Yo sé que no hay nada extraordinario en llevar a las chicas al jardín, más bien muchos tironeos, amenazas estúpidas por si no se lavan los dientes, las manos, la cara... por si no se dejan peinar o por si quieren cruzar la calle saltando las rayas blancas de la senda peatonal. Y entonces entiendo mis ojeras, mi dolor de espalda, mis arrugas en el entrecejo, lo parecido que sueno a mi mamá y a muchas otras mamás enojadas y hartas, que alguna vez critiqué en mi vida sin hijos.

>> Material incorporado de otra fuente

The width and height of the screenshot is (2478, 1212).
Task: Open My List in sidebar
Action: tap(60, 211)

Siempre pensé que criar hijos era una tarea de segunda. Que lo realmente trascendente era dejar todo por ese puesto que justifica tanto curso, tanta lectura, tanto benchmark que hago igual, entre gritos y flautas. Y realmente, no estoy segura de qué va a pasar el día que realmente tenga al alcance de la mano ese laburo soñado, cuando tenga que organizar la ida y vuelta de mis chicas a su colegio sin poder encontrar amigos nuevos para Vlac ni frenar en todos los kioscos al ruego de "¿otro día me comprás?" (porque vengo esquivándolos con mucha cintura).

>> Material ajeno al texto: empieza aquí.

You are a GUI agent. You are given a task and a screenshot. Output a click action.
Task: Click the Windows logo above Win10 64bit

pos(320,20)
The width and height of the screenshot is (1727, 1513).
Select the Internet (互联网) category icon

Creo que la maternidad es mi cliente más exigente. Es el desafío más grande, es el final que doy todos los días como si fuera una eterna recursante de una materia que no voy a aprobar. Y digo maternidad porque es lo que realmente atraviesa todo el resto; es lo que me define aunque no sepa bien qué es, ni cómo se hace, ni cómo se usa.

Espero que mis chicas no se hagan cargo de este mambo. Que ellas se acuerden de las cosas buenas y no de las caras largas, de los gritos, las amenazas... de ese chirlo que alguna vez se me escapó con tanta angustia, culpa y pedido de perdón.

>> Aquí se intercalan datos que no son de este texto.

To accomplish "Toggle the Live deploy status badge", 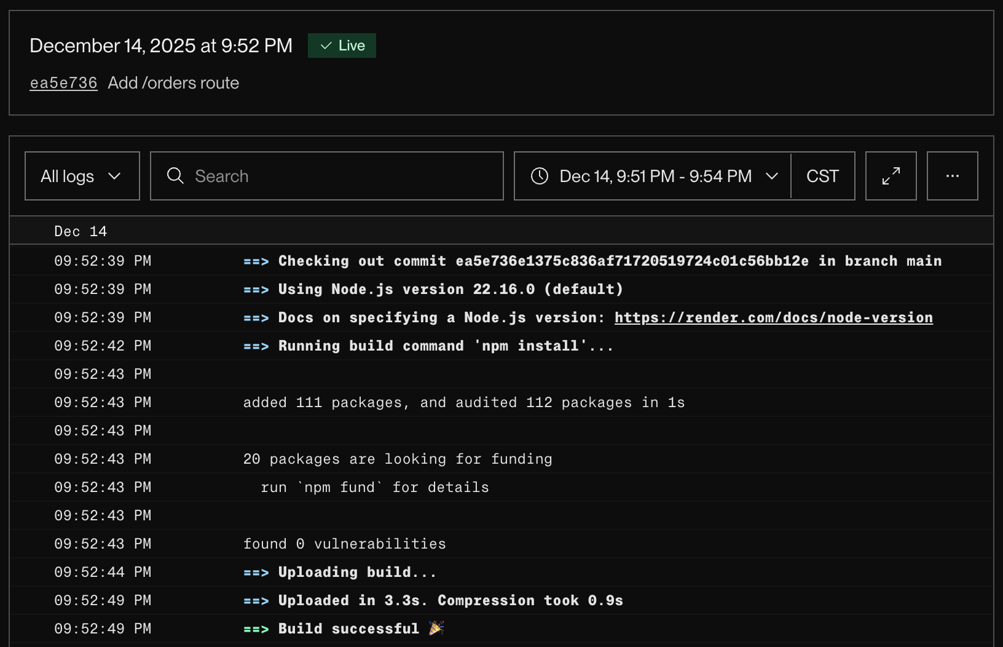I will (x=342, y=45).
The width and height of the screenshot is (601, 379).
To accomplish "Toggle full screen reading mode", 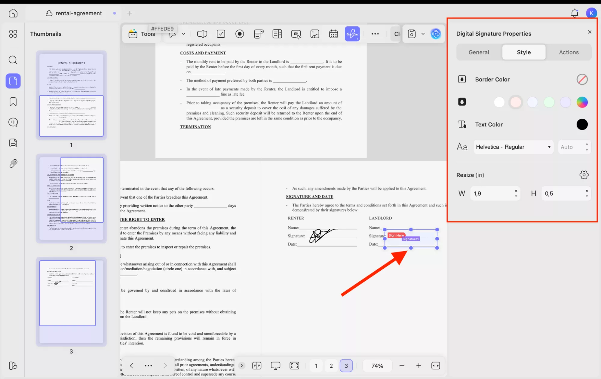I will 294,365.
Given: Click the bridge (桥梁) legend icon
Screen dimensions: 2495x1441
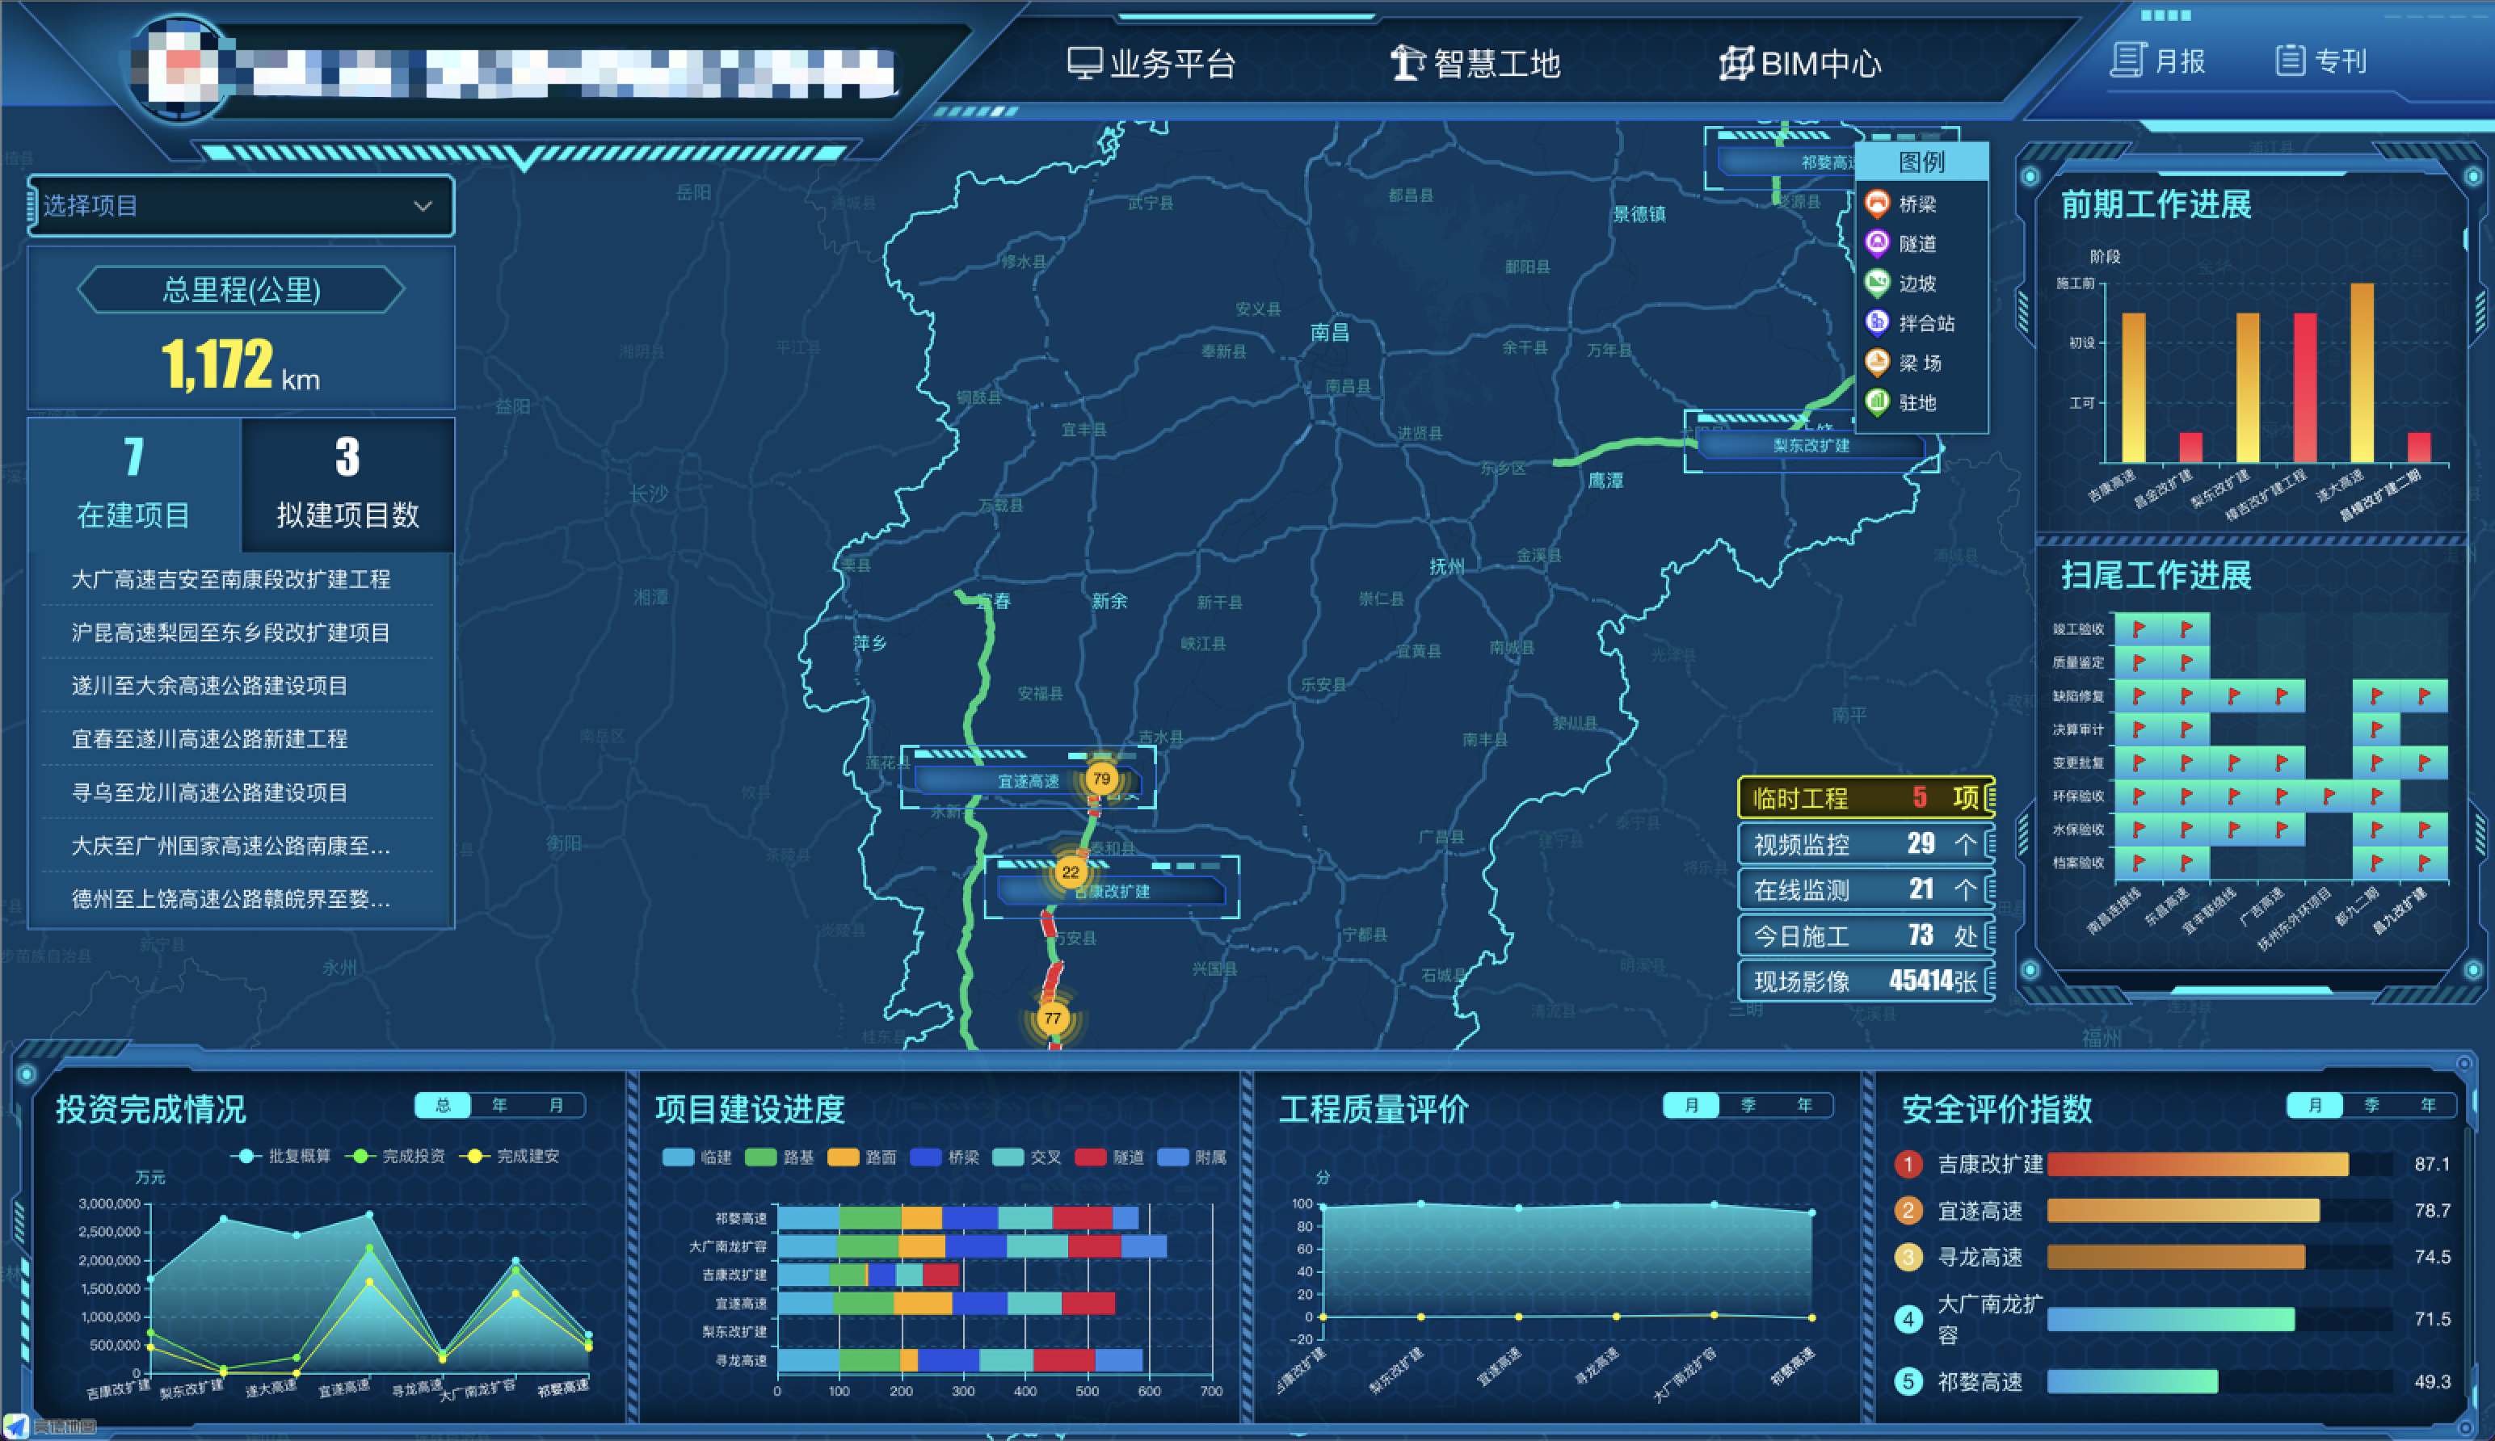Looking at the screenshot, I should [x=1876, y=203].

Espero que se acuerden de mis manos, de mis besos, de mis abrazos y de los miles de te quiero, te amo hasta las estrellas, ida y vuelta, ida y vuelta. De los chuflos en el flequillo, de los vestidos rosas, de los sana, sana colita de rana.

Que se acuerden de los chincho poroto y de todas las canciones que inventamos para no perder la paciencia tan rápido. Y de las canciones que tienen algunas licencias poéticas, porque mi memoria es mala y no me sé nada de memoria, nunca jamás.

Deseo que mis hijas entiendan lo antes posible que su mamá es un ser humano, que está muchas veces saturada y que, cuando el día no es de los buenos, se va a dormir rezando "mañana puede ser mejor". Y que elige ser la que pierda la paciencia con ellas, aunque le genere mucho dolor.

Y espero también que siempre estemos juntas, buscando amigos para Vlak, frenando a ver las golosinas de los kioscos, diciéndonos tantos "que descanses". No me imagino un futuro mejor ni mayor recompensa a tanto bochazo, a tantos repasos que hago a la noche con Papúm, a ver si aprendo la lección.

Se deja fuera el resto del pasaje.